Patología política
Jaime de Althaus dice que la dependencia del gobierno de Martín Vizcarra en el relato de la lucha contra la corrupción como fuente de legitimidad provoca una inestabilidad en la administración pública que socava su otra fuente de aprobación: una mejora notable en la inversión y de los servicios públicos.
Por Jaime de Althaus Guarderas
La extremada dependencia del gobierno de Martín Vizcarra respecto del relato anticorrupción como fuente de legitimidad y popularidad provoca que a la menor posibilidad de crítica –fundada o infundada– sobre actuaciones de ministros y autoridades, el presidente tenga que pedirles su renuncia. Sin Congreso alguno que provoque confrontaciones o censuras, ya son siete ministros los que han sido retirados del Gabinete por temas que pudieran de alguna manera afectar el aura impoluta del gobierno en la lucha contra la corrupción.
Esto, por supuesto, ingresa ya en el terreno de la patología política. Nunca se ha visto una cosa así. En realidad, a falta de Congreso contra el que arremeter, hay que hacerlo contra los propios ministros para mantener los niveles de aprobación popular. Hay que eliminar el obstruccionismo fáctico interno.
El problema es que de esta manera el gobierno socava lo que debería ser su fuente alterna de aprobación: una mejora sustancial en la inversión y los servicios públicos, que no logran levantar cabeza. Cada vez es peor, porque es imposible mejorar la gestión pública si los ministros cambian constantemente, y con cada uno la plana mayor de los ministerios. Estamos en un círculo vicioso.
Quizá por eso el presidente demandó al Jurado Nacional de Elecciones (JNE) que acelere el cómputo para que el Congreso complementario se inaugure cuanto antes, para recuperar en alguna medida su antiguo esparring y poder desviar las miradas respecto de la inopia del Ejecutivo.
La gestión del gobierno ha fallado también en lo relativo a su propio tema esencial, la anticorrupción: careció de una estrategia efectiva e inteligente contra tan formidable enemigo, Odebrecht. Es cierto que aquí interviene no solo el Ejecutivo, pero debió haber alguna mente encargada de pensar y dirigir una estrategia común del Estado frente a este peligro monumental. Nunca la hubo. Desde el comienzo hubo ausencia total de coordinaciones entre la Presidencia del Consejo de Ministros (PCM), el Ministerio de Justicia, el Ministerio de Economía y Finanzas (MEF), los procuradores y la fiscalía.

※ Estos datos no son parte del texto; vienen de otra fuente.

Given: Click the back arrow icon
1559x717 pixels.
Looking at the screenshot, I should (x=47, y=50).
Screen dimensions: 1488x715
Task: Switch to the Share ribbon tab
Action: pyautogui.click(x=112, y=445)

El resultado ha sido fatal en todo sentido. En lugar de intervenir las empresas y proyectos de Odebrecht, se optó por un mecanismo legal que no funcionó y solo sirvió para paralizar los proyectos –hasta ahora– y quebrar empresas, ocasionando un daño económico enorme. Se dejó de lado la contratación de un exfiscal suizo para decodificar la información contenida en los servidores de la caja 2 y obtener por esa vía los codinomes, para firmar un acuerdo con ese fin que concedió una reparación civil muy baja (consecuencia de una fórmula establecida en un Decreto Supremo del MEF) sin una cláusula que impida a Odebrecht demandar al Estado Peruano. Entonces era perfectamente lógico que Odebrecht decidiera demandarlo para recuperar los US$1.200 millones invertidos en el nonato gasoducto. Ante eso, el gobierno tenía que negociar, porque no es aceptable que tengamos los peruanos que cargar con tamaño pago. Pero, por intentar negociar se produce la crisis del Gabinete. Se cometen errores pero resulta prohibido repararlos. Es enfermizo.
Por último, los fiscales orientaron sus diligentes esfuerzos a encontrar falsos aportantes criminalizando indebidamente los aportes de campaña, con la consecuente destrucción política que hemos visto. Destrucción económica y política. Peor no pudo haber sido.
Este artículo publicado originalmente en El Comercio (Perú) el 13 de febrero de 2020.